• [EXERCISE INSTRUCTIONS]:
In the forum thread below, what amount did the acquaintances one poster describes pool between them and move from account to account?

• [QUOTED PASSAGE]:

^^^^

2014-11-05, 06:20 PM
The incentive to spend your money is all the nice things you can buy with your money.



Transferring months of rent counts as hitting Do Something Nice with a 10+.

It occurs to me that one could do a minor hack by doing 3 way rent transfer. Anarion auto hits Do Something nice to Thanqol, who hits it to Madcrafter, who hits it to Anarion. 3 rolls all hit on 10+, no actual change of wealth.

Thanqol
2014-11-05, 06:44 PM
It occurs to me that one could do a minor hack by doing 3 way rent transfer. Anarion auto hits Do Something nice to Thanqol, who hits it to Madcrafter, who hits it to Anarion. 3 rolls all hit on 10+, no actual change of wealth.

Ye-eeeesssss, this is literally how the economy works dude.

SiuiS
2014-11-05, 06:48 PM
Ye-eeeesssss, this is literally how the economy works dude.

On the one hand that's ridiculous, on the other I've met some folks who pooled $25,000 between them and just transferred it from account to account depending on whether they needed more or less money when audited.

Need a house? Have a spare two five Kay.
Need low taxes? Give a friend two five Kay.
Want a loan for a car payment? Borrow that two five Kay.

It was a novel idea.

Madcrafter
2014-11-05, 08:03 PM
I keep hoping some clever loophole appears that would let me pay off a credit card with another, generating a little feedback loop that spits out air miles.

Though if you can just pass around do something nice like that, no one would ever feel sad again so long as there is one month of rent in the system. This seems like an issue, even if not considered realistic in play.

Anarion
2014-11-05, 09:43 PM
Ye-eeeesssss, this is literally how the economy works dude.

Yes, but! But! Usually it's somewhat lossy. Taxes here, surcharges there, bit of interest over there. Game economies sort of make up for that by having currency drain or limiting repeat moves. Otherwise might as well just give everyone +1 forward 100% of the time.

Thanqol
2014-11-05, 10:03 PM
I keep hoping some clever loophole appears that would let me pay off a credit card with another, generating a little feedback loop that spits out air miles.

Though if you can just pass around do something nice like that, no one would ever feel sad again so long as there is one month of rent in the system. This seems like an issue, even if not considered realistic in play.

^^^^

• [COLLECTED MATERIAL]:
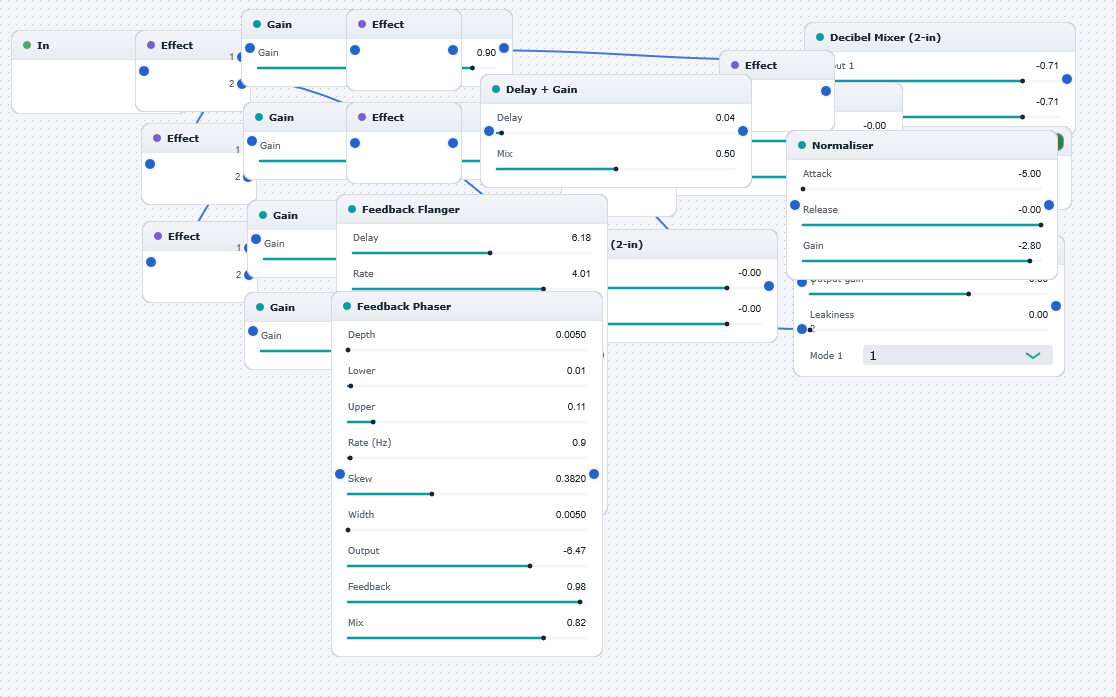This screenshot has width=1116, height=697.
Task: Click the Skew slider in Feedback Phaser
Action: pyautogui.click(x=467, y=494)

^^^^

• [EXERCISE SOLUTION]:
$25,000